Note: On Windows, only cycle counting (via RDTSC) is available. Unlike Linux and macOS, Windows lacks a user-space API for accessing CPU performance counters without kernel drivers. Throughput and timing measurements work correctly. For full metrics (instructions, branches, branch misses), use external profilers like Intel VTune or AMD uProf alongside this library.
The library automatically:
- Evicts L1 data cache between runs for cold-cache benchmarks
- Performs a 1-second warmup to stabilize CPU frequency
- Detects L1 cache size on each platform
To reduce variance from scheduler migrations, pin your benchmark to a single CPU core using taskset:
taskset -c 0 ./my_benchmarkThis is optional—the library's statistical approach (confidence intervals, multiple iterations) already handles most scheduler-induced variance.
Customize bar chart output with chart_config:
chart_config cfg;
cfg.chart_width = 1000;
cfg.chart_height = 600;
cfg.y_axis_label = "MB/s";
cfg.title = "Performance Comparison";
cfg.colors = themes::bright; // or themes::dark
std::string svg = generate_bar_chart_svg(names, values, cfg);Available themes:
themes::bright- Vibrant colors for light backgroundsthemes::dark- Deep colors for dark backgrounds
JSON output is useful for CI integration and programmatic analysis.
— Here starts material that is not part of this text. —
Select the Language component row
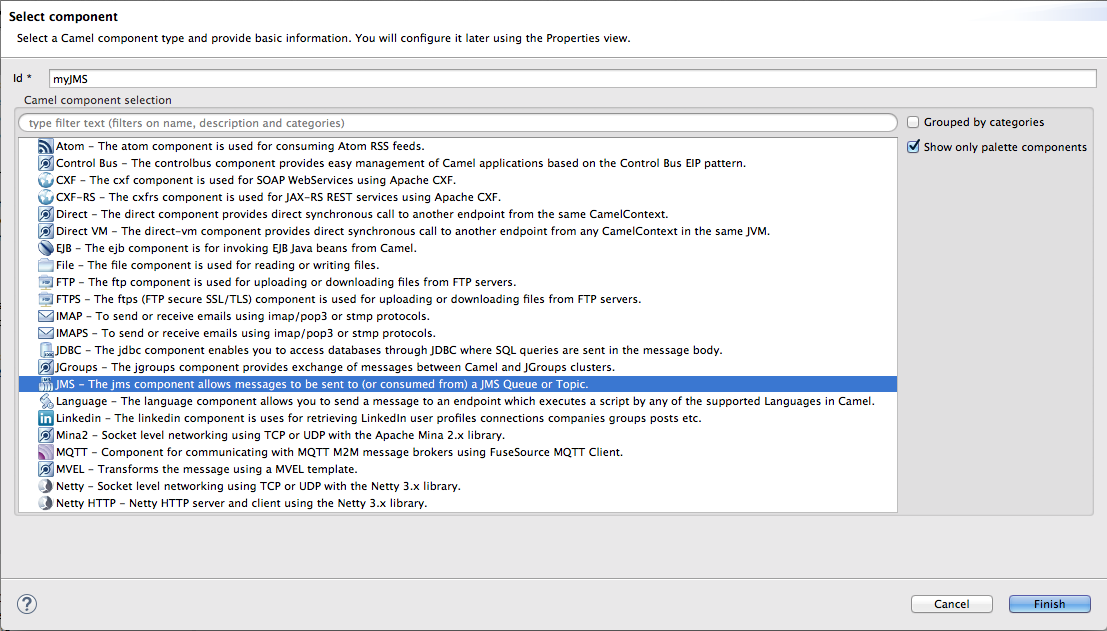Screen dimensions: 1107x631 pos(460,401)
It requires Glaze, which can be enabled via CMake:
# Enable JSON support when fetching bencher
FetchContent_Declare(
bencher
GIT_REPOSITORY https://github.com/stephenberry/bencher.git
GIT_TAG main
)
set(BENCHER_ENABLE_JSON ON)
FetchContent_MakeAvailable(bencher)Then use the JSON functions:
#include "bencher/json.hpp"
std::string json = bencher::to_json(stage);
std::string json_pretty = bencher::to_json_pretty(stage);
bencher::save_file(json, "results.json");Example output:
{
"name": "JSON benchmarks",
"results": [
{
"name": "JSON Read",
"throughput_mb_per_sec": 1847.3,
"time_in_ns": 856420,
"bytes_processed": 722,
"instructions_per_execution": 45023,
"instructions_per_cycle": 2.31,
"total_iteration_count": 47
}
]
}Note: Fields with no value (e.g., hardware counters unavailable on the platform) are automatically excluded from the JSON output.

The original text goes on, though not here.